— What you need to do —
Reproduce word for word the passage of the text on machine learning in medical imaging, from "Comparison of delineations of" to "Ben Glocker, PhD.", including both of those phrases.

### Text under study

"As machines are faster than humans for trawling through vast amounts of data, costs will be reduced. More importantly, for particular applications such as cancer screening, we will improve the error rates of human experts. This will directly impact the lives of millions of people," Ben Glocker, PhD, senior lecturer in medical image computing at Imperial College London, told AuntMinnieEurope.com ahead of the meeting. "The human expert also will be equipped with more advanced computational tools to analyze patient data to improve clinical decision-making."
Comparison of delineations of pathological structures (brain tumors) that are used to measure or quantify lesions for further analysis. The column "manual" shows what a human expert does manually by drawing on the images, which can take hours in 3D. The columns "DeepMedic" and "DeepMedic + CRF" show the output of the deep learning approach before and after (+CRF) a refinement step. The delineations are very similar despite the hours taken by human experts to make them compared with the two-minute process accomplished by deep learning. All images courtesy of Ben Glocker, PhD.
During his presentation on 18 November, Unlocking patterns in medical images with AI, he described how machine learning can make the diagnostic process more reliable.
Unlocking disease patterns
Machine learning is used in a wide range of projects at Imperial College and these are helping to reveal how the technology can unlock patterns and subtle signs of disease often difficult for humans to spot, due to the complex nature of the imaging data. Their machine-learning algorithms automatically detect and quantify brain lesions and can analyze the structure and function of the heart. Other projects include whole-body imaging, where algorithms are helping radiologists find abnormal and suspicious regions.
Glocker presented a number of example applications where his group successfully applied a form of machine learning called deep learning. He included results from brain, cardiac, and whole-body imaging, where the group's algorithms were close to the accuracy of a human expert.
Comparison of delineations made manually and using deep-learning technology for traumatic brain injuries. Here, the delineations are again similar, despite the vast difference in time taken to make them by the human and by the machine.

######
### Data shown

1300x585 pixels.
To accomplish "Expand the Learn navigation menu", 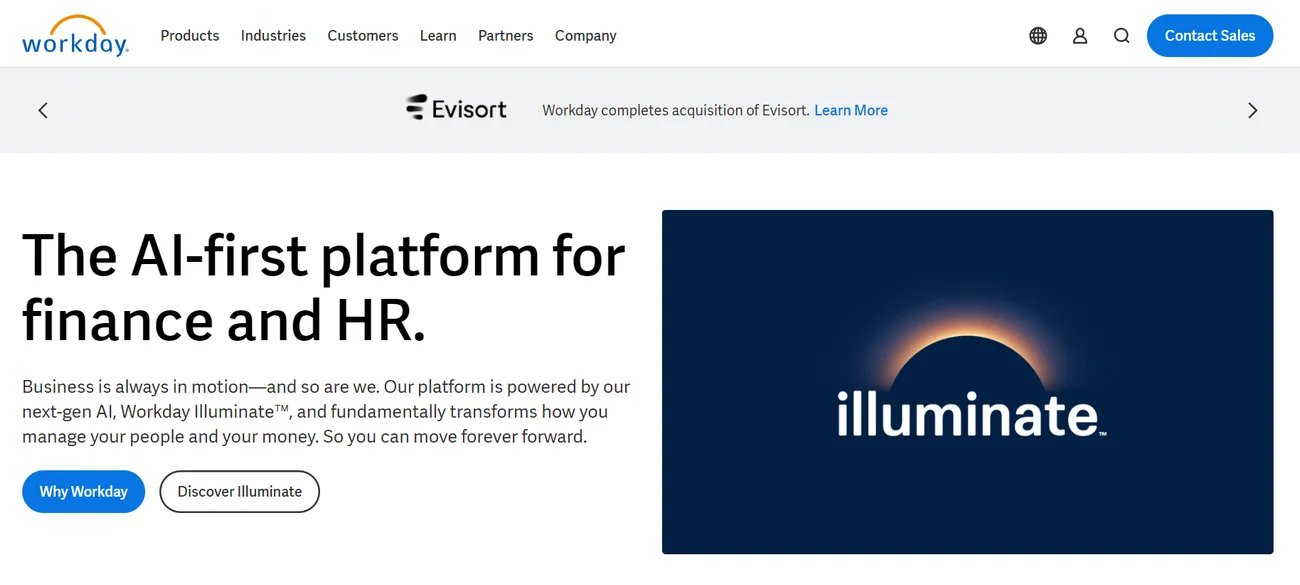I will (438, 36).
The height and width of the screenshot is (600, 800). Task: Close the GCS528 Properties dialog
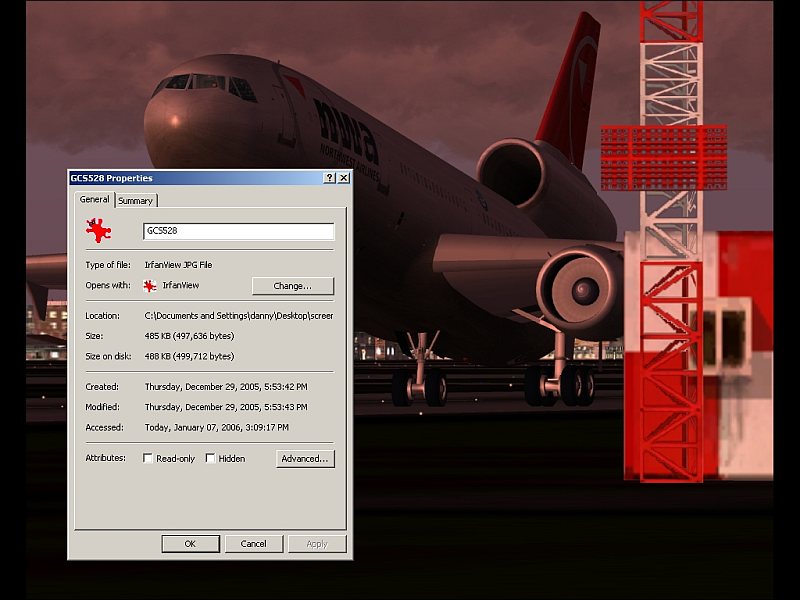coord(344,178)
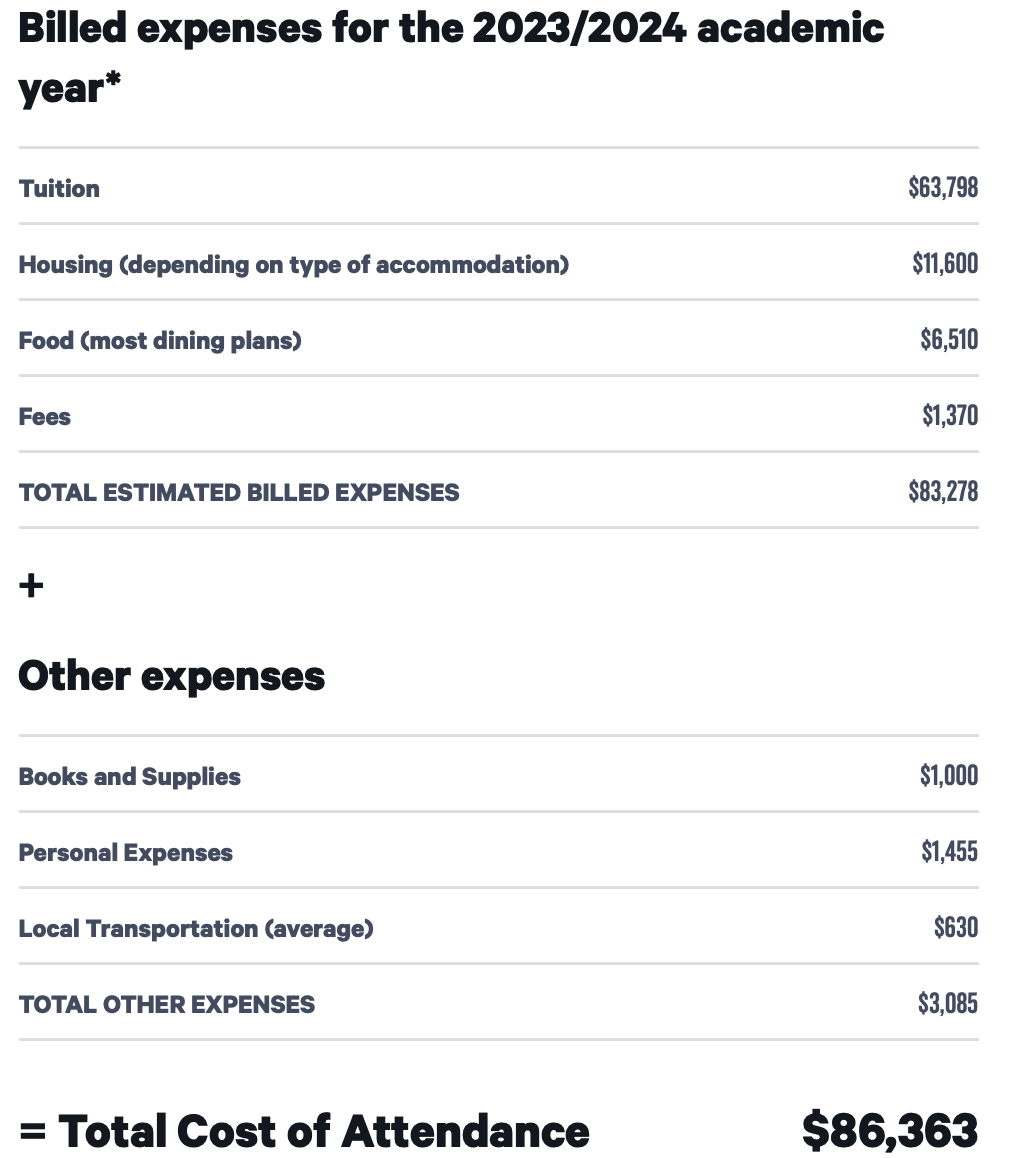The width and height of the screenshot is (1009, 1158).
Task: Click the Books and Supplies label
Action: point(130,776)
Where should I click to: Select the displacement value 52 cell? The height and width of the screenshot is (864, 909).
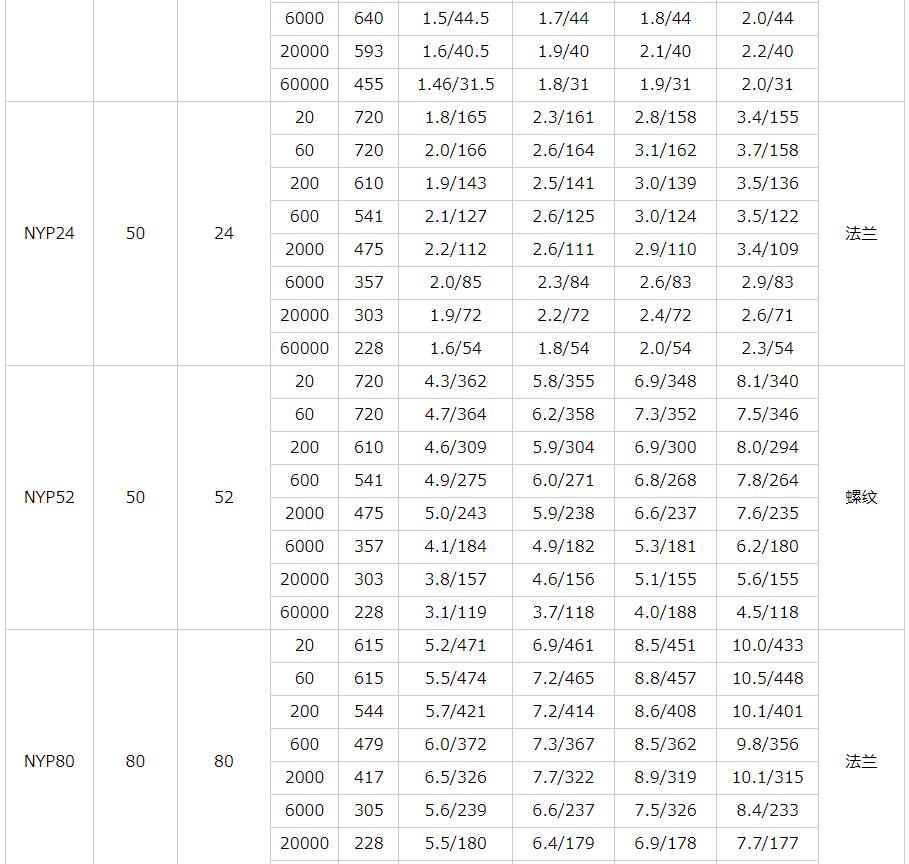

######

— Written reply —
Comparison of delineations of pathological structures (brain tumors) that are used to measure or quantify lesions for further analysis. The column "manual" shows what a human expert does manually by drawing on the images, which can take hours in 3D. The columns "DeepMedic" and "DeepMedic + CRF" show the output of the deep learning approach before and after (+CRF) a refinement step. The delineations are very similar despite the hours taken by human experts to make them compared with the two-minute process accomplished by deep learning. All images courtesy of Ben Glocker, PhD.